Chopper’s documentation!¶
Chopper is a tool to extract elements from HTML by preserving ancestors and CSS rules.
Contents:
Installation¶
Chopper installation is super simple, no configuration at all.
Usage¶
Create the Extractor instance¶
First, you need to import the Extractor class :
from chopper.extractor import Extractor
Then you can create an Extractor instance by explicitly instantiating one or by directly using Extractor.keep() and Extractor.discard() class methods :
from chopper.extractor import Extractor
# Instantiate style
extractor = Extractor().keep('//div').discard('//a')
# Class method style
extractor = Extractor.keep('//div').discard('//a')
Add Xpath expressions¶
The Extractor instance allows you to chain multiple Extractor.keep() and Extractor.discard()
from chopper.extractor import Extractor
e = Extractor.keep('//div[p]').discard('//span').discard('//a').keep('strong')
Extract contents¶
Once your Extractor instance is created you can call the Extractor.extract() method on it. The Extractor.extract() method takes at least one argument that is the HTML to parse.
If you want to also parse CSS, pass it as the second argument.
from chopper.extractor import Extractor
HTML = """
<html>
<head>
<title>Hello world !</title>
</head>
<body>
<header>This is the header</header>
<div>
<p><span>Main </span>content</p>
<a href="/">See more</a>
</div>
<footer>This is the footer</footer>
</body>
</html>
"""
CSS = """
a { color: blue; }
p { color: red; }
span { border: 1px solid red; }
body { background-color: green; }
"""
# Create the Extractor
e = Extractor.keep('//div[p]').discard('//span').discard('//a')
# Parse HTML only
html = e.extract(HTML)
>>> html
"""
<html>
<body>
<div>
<p>content</p>
</div>
</body>
</html>
"""
# Parse HTML & CSS
html, css = e.extract(HTML, CSS)
>>> html
"""
<html>
<body>
<div>
<p>content</p>
</div>
</body>
</html>
"""
>>> css
"""
p{color:red;}
body{background-color:green;}
"""
Convert relative links to absolute ones¶
Chopper can also convert relative links to absolute ones. To do so, simply use the base_url keyword arguments on the Extractor.extract() method.

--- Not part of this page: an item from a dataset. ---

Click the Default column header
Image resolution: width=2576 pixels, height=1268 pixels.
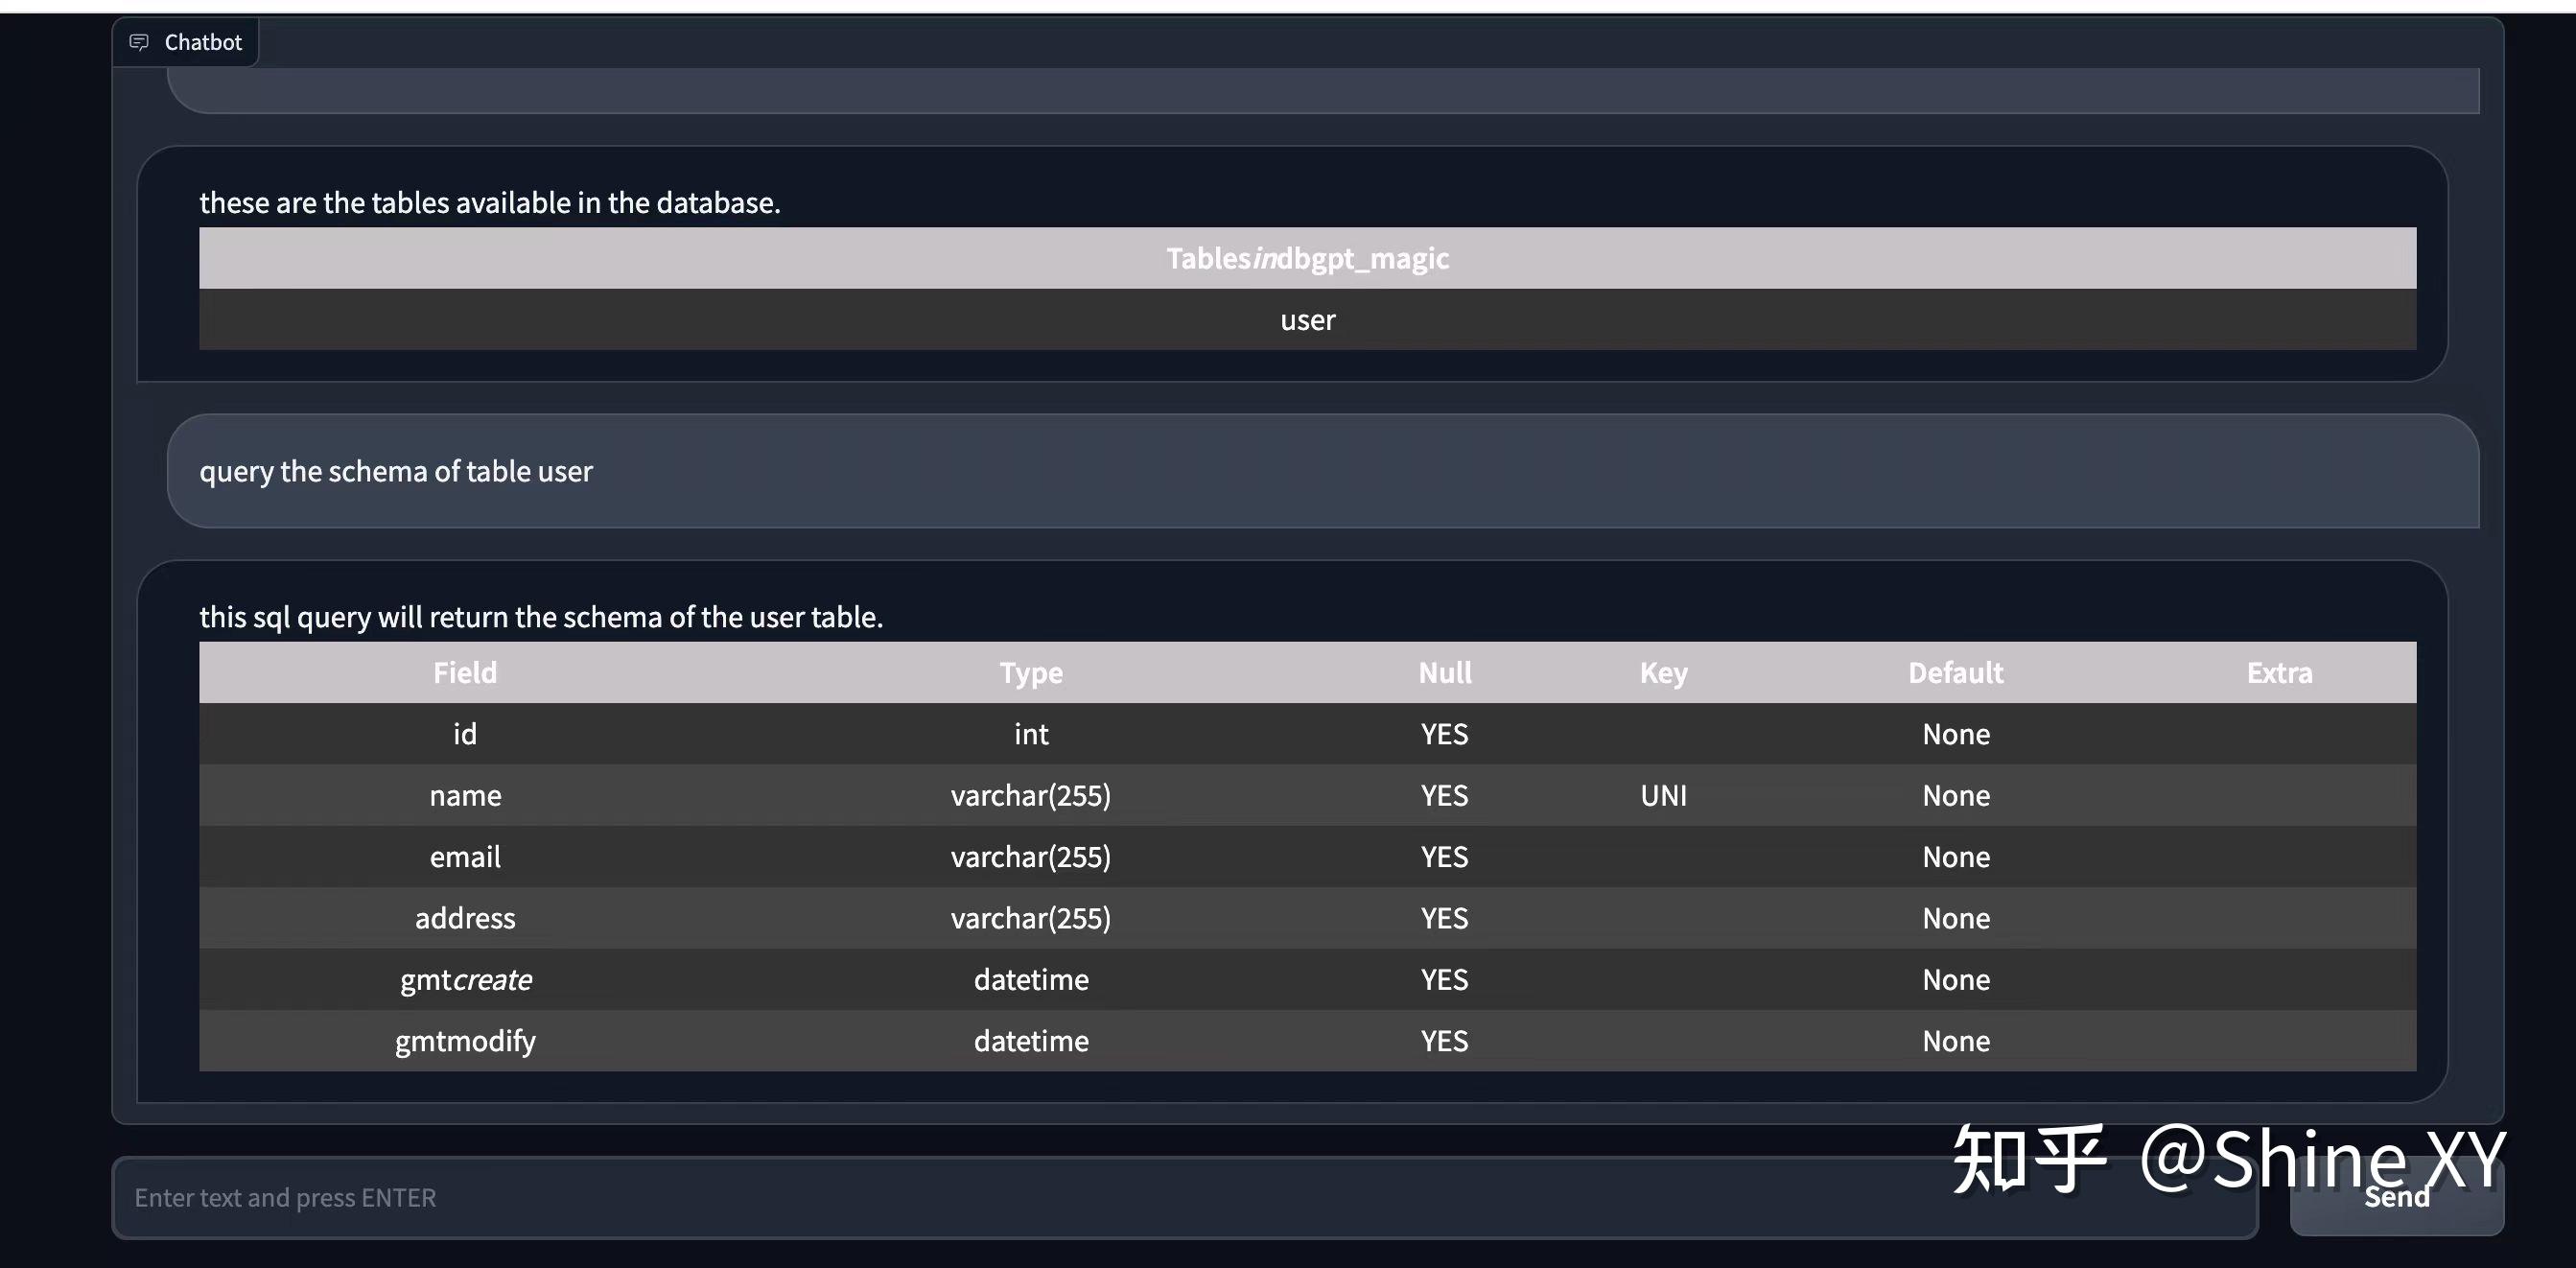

from chopper.extractor import Extractor
HTML = """
<html>
<head>
<title>Hello world !</title>
</head>
<body>
<div>
<p>content</p>
<a href="page.html">See more</a>
</div>
</body>
</html>
"""
html = Extractor.keep('//a').extract(HTML, base_url='http://test.com/path/index.html')
>>> html
"""
<html>
<body>
<div>
<a href="http://test.com/path/page.html">See more</a>
</div>
</body>
</html>
"""
API¶
Extractor public API¶
- class Extractor¶
- keep(xpath)¶
Adds an Xpath expression to keep
Parameters: xpath (str) – The Xpath expression to add Returns: The self instance Return type: Extractor
- discard(xpath)¶
Adds an Xpath expression to discard
Parameters: xpath (str) – The Xpath expression to add Returns: The self instance Return type: Extractor
- extract(html_contents, css_contents=None, base_url=None)¶
Extracts the cleaned html tree as a string and only css rules matching the cleaned html tree
Parameters: - html_contents (str) – The HTML contents to parse
- css_contents (str) – The CSS contents to parse
- base_url (str) – The base page URL to use for relative to absolute links
Returns: cleaned HTML contents or (cleaned HTML contents, cleaned CSS contents)
Return type: str or tuple